§ **Exercise set**
1. Answer these questions about the passage on drying laundry on a clothesline, giving each answer on its own line.
(a) What phrase would the writer's mother use for a sunny, dry, breezy day?
(b) About how long ago did the writer buy the house?
(c) What feature of the house was the deal-clincher?
2. Resume the essay about drying laundry on a clothesline, beginning right after its last sentence.

[START OF Supplied passage]

Today is what my mother would call a good wash day -- sunny, dry, breezy and perfect for drying laundry on the clothesline. I've put out several loads of bedding on mine.
When I bought my house almost 11 years ago, the clothesline was the deal-clincher. Apart from the savings on electricity, and the opportunity to stand out in the garden chatting with the neighbours about how great air-dried sheets smell when you go to bed on them, I gradually became semi-conscious that hanging clothes on the clothesline is a role-playing exercise for me, where I get to pretend I'm a real grownup woman with a family to take care of -- in other words, I get to play at domesticity without having any of the responsibilities. As a childless single woman, there's still a part of me that doesn't feel entirely grown-up, and using my clothesline feels like playing dressup with my mom's old taffeta gowns and satin pumps used to. I guess I've never felt as though I measure up to the standards for what a woman is "supposed" to be (meaning, I suppose, that I could never match my mother's femininity) and while I think I've come to terms with the gap between society's expectations of me and the kind of woman I turned out to be, clearly there's a part of me that still pays attention to that imprint.

[END OF Supplied passage]
[START OF Recorded information]

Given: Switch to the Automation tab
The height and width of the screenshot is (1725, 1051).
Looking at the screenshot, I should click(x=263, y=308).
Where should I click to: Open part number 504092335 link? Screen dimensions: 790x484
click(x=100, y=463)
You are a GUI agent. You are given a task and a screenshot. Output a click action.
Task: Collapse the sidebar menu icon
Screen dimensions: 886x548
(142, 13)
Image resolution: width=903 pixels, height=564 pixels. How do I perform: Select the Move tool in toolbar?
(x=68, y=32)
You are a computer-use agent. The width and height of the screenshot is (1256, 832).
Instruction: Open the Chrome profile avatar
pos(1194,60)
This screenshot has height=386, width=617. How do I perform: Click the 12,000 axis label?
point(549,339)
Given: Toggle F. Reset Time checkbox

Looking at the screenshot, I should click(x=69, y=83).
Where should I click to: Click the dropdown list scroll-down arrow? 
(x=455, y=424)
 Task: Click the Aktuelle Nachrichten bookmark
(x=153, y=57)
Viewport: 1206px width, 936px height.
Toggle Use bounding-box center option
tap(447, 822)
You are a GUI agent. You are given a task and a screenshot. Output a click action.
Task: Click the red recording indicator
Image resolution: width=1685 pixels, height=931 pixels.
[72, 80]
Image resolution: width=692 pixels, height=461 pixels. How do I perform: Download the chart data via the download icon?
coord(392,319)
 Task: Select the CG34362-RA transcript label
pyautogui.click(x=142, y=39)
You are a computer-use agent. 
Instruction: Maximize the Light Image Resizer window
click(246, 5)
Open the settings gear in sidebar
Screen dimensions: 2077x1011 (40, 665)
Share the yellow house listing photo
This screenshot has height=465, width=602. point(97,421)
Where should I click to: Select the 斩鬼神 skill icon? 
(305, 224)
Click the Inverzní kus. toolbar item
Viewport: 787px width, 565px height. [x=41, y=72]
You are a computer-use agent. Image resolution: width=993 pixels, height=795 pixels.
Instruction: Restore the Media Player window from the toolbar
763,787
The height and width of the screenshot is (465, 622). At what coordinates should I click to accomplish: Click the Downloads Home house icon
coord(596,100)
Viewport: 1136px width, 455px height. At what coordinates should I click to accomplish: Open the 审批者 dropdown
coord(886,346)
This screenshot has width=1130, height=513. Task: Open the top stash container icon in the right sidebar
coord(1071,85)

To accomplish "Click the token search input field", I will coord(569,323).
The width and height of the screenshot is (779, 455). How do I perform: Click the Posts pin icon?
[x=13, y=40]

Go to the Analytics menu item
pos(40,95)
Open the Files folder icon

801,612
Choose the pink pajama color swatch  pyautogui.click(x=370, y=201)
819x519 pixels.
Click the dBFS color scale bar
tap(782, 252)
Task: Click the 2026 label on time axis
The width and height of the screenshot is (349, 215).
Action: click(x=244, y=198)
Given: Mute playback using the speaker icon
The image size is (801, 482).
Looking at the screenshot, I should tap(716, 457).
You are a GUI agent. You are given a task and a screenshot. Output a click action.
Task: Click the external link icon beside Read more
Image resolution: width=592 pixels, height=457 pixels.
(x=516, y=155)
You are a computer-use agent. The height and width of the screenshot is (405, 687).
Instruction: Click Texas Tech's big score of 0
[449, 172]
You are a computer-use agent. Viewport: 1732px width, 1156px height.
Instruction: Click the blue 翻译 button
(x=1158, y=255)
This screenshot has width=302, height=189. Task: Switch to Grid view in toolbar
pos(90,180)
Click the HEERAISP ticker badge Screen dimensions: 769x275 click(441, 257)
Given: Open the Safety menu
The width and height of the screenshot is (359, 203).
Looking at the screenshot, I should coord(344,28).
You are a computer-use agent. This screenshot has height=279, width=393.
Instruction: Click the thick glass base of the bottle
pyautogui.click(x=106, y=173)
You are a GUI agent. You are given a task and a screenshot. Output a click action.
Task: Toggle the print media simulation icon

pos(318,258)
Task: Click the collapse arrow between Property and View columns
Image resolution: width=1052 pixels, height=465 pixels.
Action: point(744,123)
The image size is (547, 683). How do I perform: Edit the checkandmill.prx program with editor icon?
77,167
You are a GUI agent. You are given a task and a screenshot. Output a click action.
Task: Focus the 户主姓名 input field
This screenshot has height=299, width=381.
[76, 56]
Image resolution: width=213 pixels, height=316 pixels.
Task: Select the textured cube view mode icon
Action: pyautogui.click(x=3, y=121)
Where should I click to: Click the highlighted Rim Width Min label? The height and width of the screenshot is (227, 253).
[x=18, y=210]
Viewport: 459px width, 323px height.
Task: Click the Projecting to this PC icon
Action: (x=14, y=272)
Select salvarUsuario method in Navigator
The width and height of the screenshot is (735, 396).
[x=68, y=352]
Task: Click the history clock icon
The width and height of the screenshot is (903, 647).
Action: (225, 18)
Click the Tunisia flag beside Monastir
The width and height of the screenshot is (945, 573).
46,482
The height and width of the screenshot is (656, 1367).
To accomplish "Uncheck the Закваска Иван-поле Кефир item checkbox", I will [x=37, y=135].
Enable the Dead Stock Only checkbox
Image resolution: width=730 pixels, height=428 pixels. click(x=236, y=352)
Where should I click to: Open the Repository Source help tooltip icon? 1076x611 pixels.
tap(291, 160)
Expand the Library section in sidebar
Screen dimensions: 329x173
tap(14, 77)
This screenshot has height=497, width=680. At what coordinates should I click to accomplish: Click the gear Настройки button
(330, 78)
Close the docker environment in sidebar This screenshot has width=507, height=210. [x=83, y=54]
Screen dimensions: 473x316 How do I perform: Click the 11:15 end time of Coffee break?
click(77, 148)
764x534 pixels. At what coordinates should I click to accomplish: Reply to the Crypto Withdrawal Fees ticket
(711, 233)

[END OF Recorded information]

§ **Expected outputs**
1.
(a) A good wash day
(b) Almost 11 years ago
(c) The clothesline

2.
But -- surprise, surprise -- my self-image mirror reflects infinite layers. "I feel like I'm pretending to be you when I hang clothes on the line," I said to my mother recently.
"That's funny," she replied. "I feel like I'm pretending to be my mother when I hang clothes on the line."
(Here's what being a woman who puts out the wash means in reality: I hung up a cream-coloured fitted sheet from my bed and was horrified to see a large, rusty-looking stained patch. It was dye from a cheap nightshirt I bought at Zeller's, transferred to the sheets with my menopausal night sweats. I'm now worried my neighbours will think I'm incontinent...)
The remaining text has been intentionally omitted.